Recorded data
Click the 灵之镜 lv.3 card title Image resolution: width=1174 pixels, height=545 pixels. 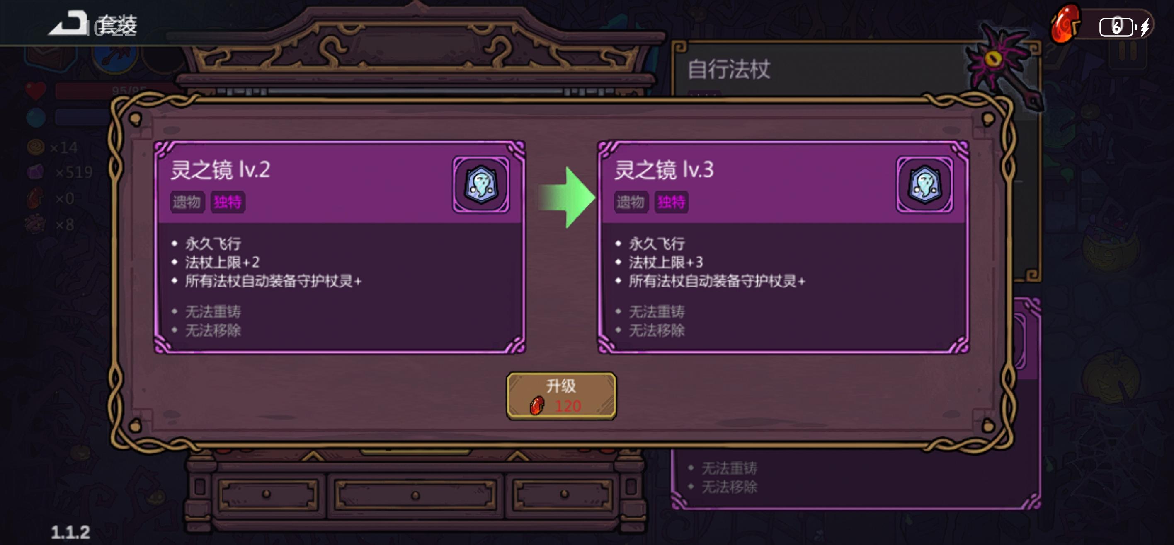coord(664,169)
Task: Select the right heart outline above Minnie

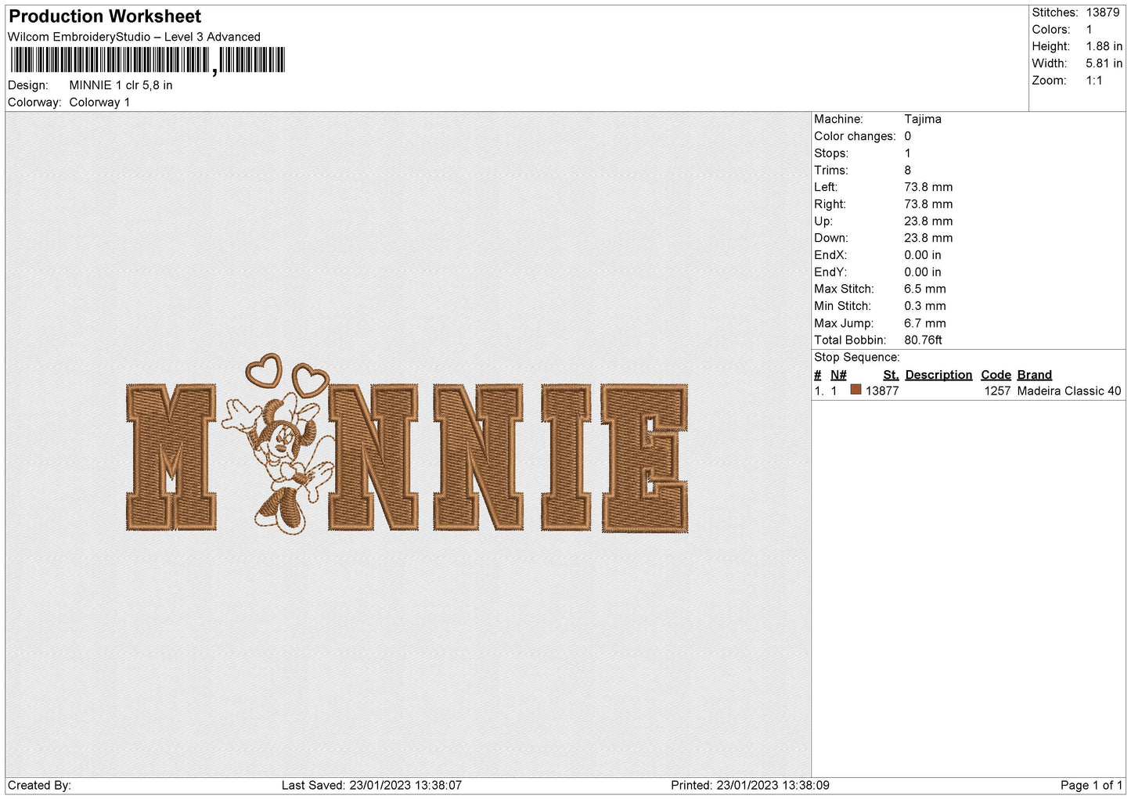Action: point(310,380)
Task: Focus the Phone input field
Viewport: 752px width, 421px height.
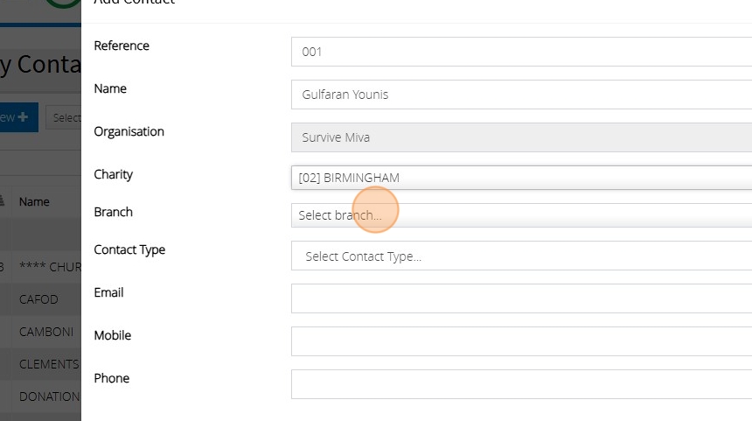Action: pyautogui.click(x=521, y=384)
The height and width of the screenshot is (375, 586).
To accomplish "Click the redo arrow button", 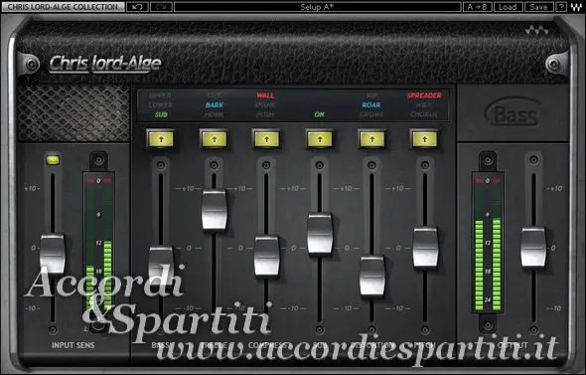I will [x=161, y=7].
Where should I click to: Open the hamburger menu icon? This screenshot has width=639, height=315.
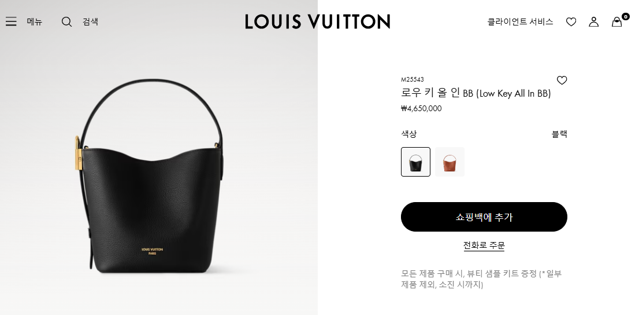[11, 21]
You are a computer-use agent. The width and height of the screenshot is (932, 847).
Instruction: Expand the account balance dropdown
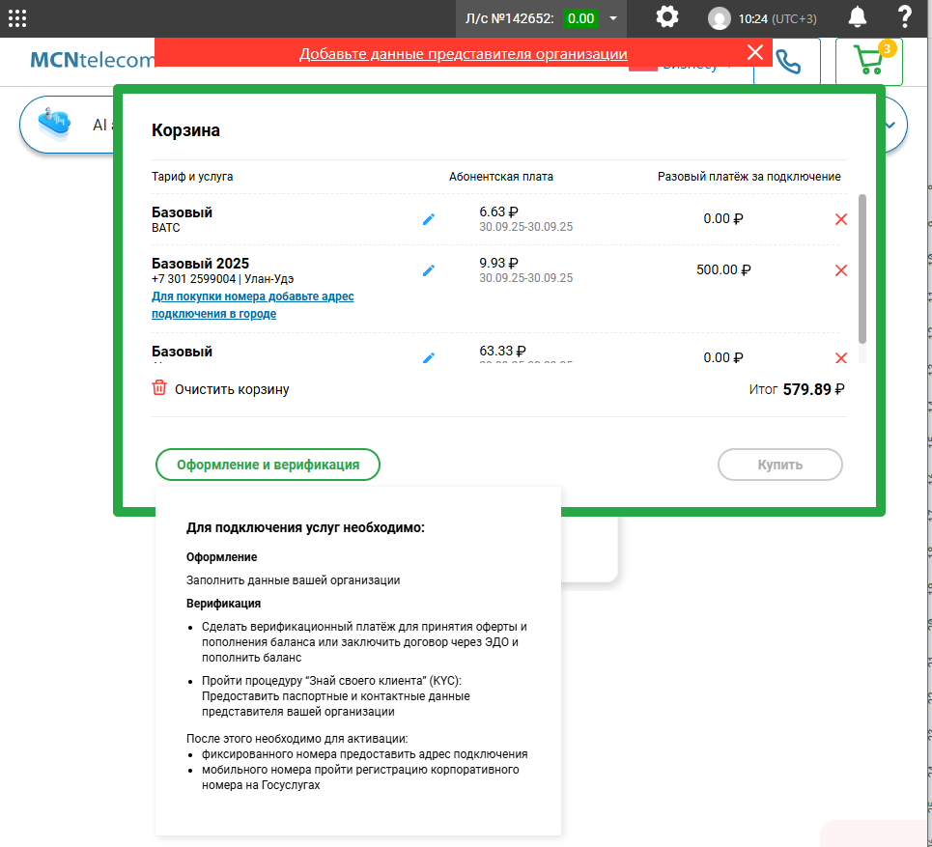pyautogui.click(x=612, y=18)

==

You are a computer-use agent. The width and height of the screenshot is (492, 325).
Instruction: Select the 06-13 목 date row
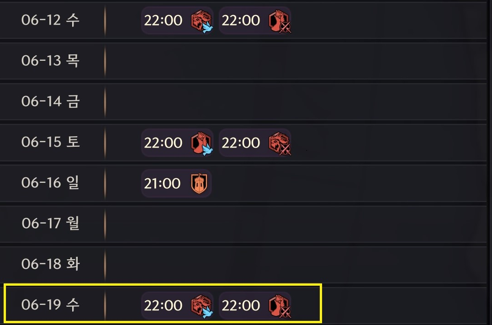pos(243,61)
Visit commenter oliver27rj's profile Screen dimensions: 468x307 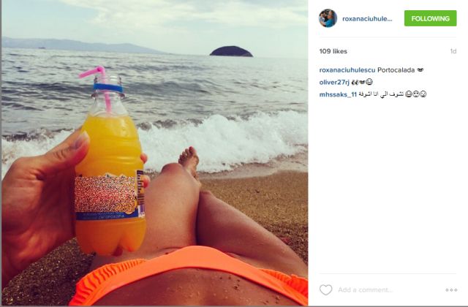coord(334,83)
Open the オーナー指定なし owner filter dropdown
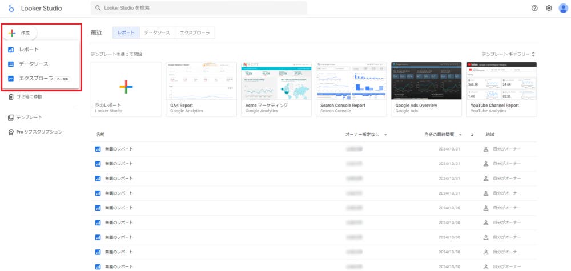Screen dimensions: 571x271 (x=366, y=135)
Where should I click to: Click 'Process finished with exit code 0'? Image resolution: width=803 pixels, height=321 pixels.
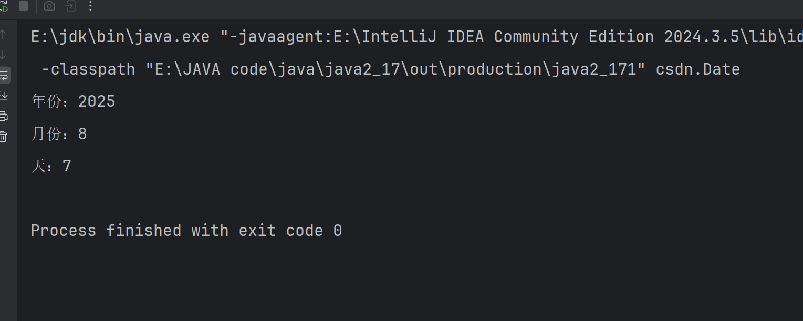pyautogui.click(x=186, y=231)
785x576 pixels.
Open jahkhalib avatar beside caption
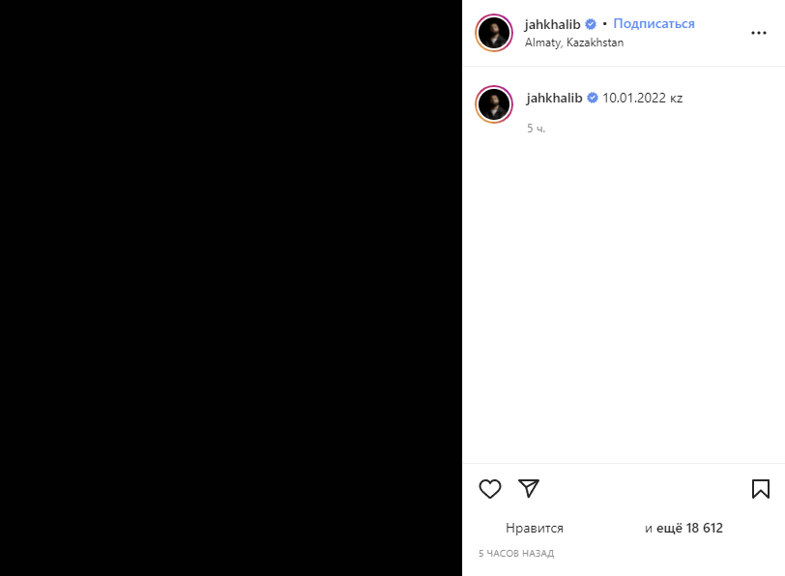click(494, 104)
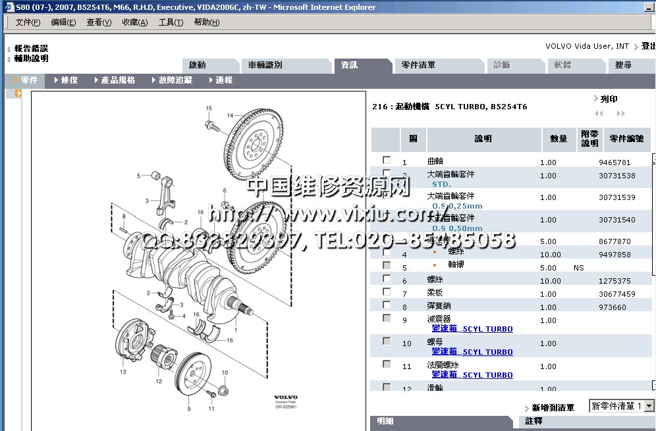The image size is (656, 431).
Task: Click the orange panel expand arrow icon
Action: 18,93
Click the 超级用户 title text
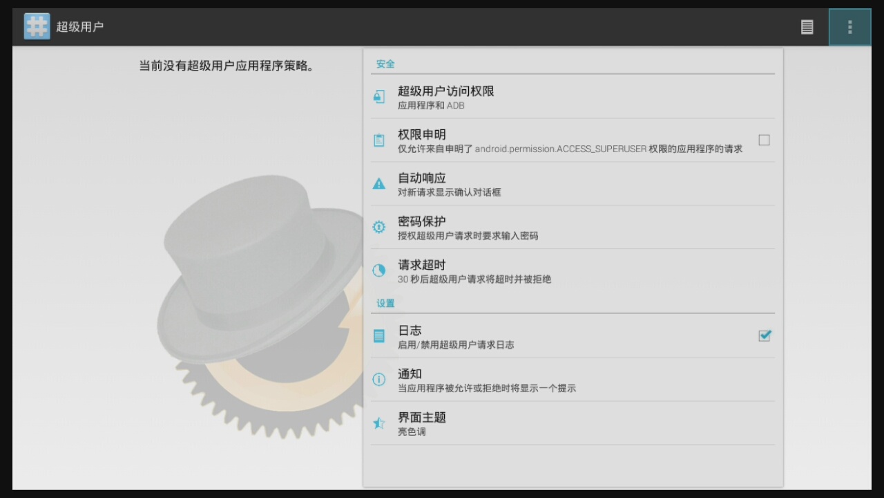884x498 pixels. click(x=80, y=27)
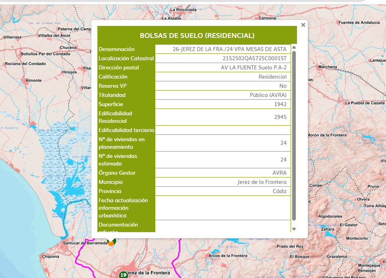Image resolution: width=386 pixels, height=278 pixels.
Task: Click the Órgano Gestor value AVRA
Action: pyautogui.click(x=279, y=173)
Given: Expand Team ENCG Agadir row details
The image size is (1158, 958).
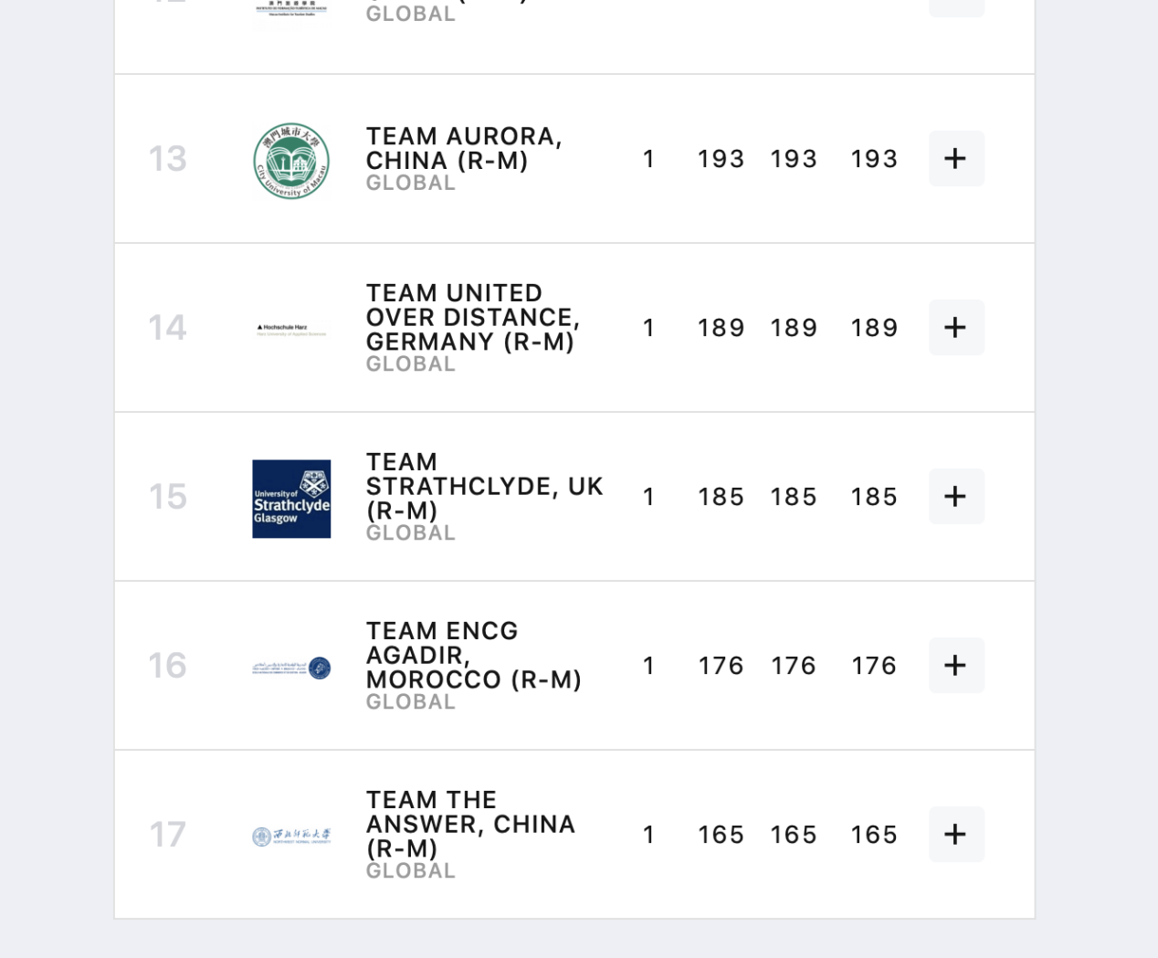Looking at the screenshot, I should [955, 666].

**Problem description:** Every line in the data that holds the string "computer" should be copied.

**Answer to this problem:**
You are a computer-use agent. The width and height of the screenshot is (932, 847).
You are a computer-use agent. The width and height of the screenshot is (492, 325).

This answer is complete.